For those who’ve not experienced one, a Southerly Buster is a weather phenomenon synonymous with long hot Sydney summers. After days of increasing heat, powerful cold fronts charge up the New South Wales coast, bringing abrupt and extreme drops in temperature, strong winds and rain. These dramatic events have been part of my Christmas holiday season since childhood, and I love the climatic atmosphere they bring!

Which made it all the more fun to write this poem, and all the more satisfying to have it included in Les’s inspired poetry project. Twenty poems written about Sydney were performed at a group poetry reading at Manly Art Gallery, surrounded by the glorious artwork of legendary Australian artists Brett Whiteley, Lloyd Rees and Elisabeth Cummings. It was a great honour to be part of the event and to read my work alongside some of Australia’s finest poets.

My poem, ‘Southerly Buster’, is a found poem sourced from the novel ‘Seven Poor Men of Sydney’ by one of my favourite Australian writers, Christina Stead. You can read my poem below, and the other poets’ excellent work here.

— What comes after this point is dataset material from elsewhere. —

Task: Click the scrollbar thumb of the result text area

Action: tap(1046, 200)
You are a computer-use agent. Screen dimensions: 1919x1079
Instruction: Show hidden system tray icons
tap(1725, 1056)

Wishing you a peaceful holiday season, whatever the weather brings!


Southerly Buster

A bloody sun rose through misty veils —
another steaming white day.
Morning smoked on the red roofs
swarming the hills,
the barren headland
curled like a scorpion in the blinding sea.

At the wharf
people burst out of the turnstiles
flushed girls in floating dresses
twisting in streams through the streets.

Cicadas skirled from the foreshores,
trees rose up to dissolve into light
and picnickers deliquesced
in the cool pools
of deep green between the pines.

The afternoon, wearing on,
shone copper, the whole ocean
rolling in molten motion toward the land,
meteorologists singing up a storm
as the people, waiting, wilted.

Dusk gathered, houses shadowed,
the eight o’clock ferry
trailed its golden lights out of the wharf,
street lamps yellowly came on…

In the gloaming, the wind charged in.

Dusty leaves twisted and blazed
the grass reared itself with a pugnacious thrust
rats streaked up from the waterfront
cockroaches scuttled into cracks.

The sea was running high
gathering force in mile long rollers,
a howling parliament of waves plunging
booming into the caves
then draining hissing back off the rocks.

For hours the squall drove from the south,
battering at the window panes
chattering at the doors,
and bursts of rain rang like blasts of shot.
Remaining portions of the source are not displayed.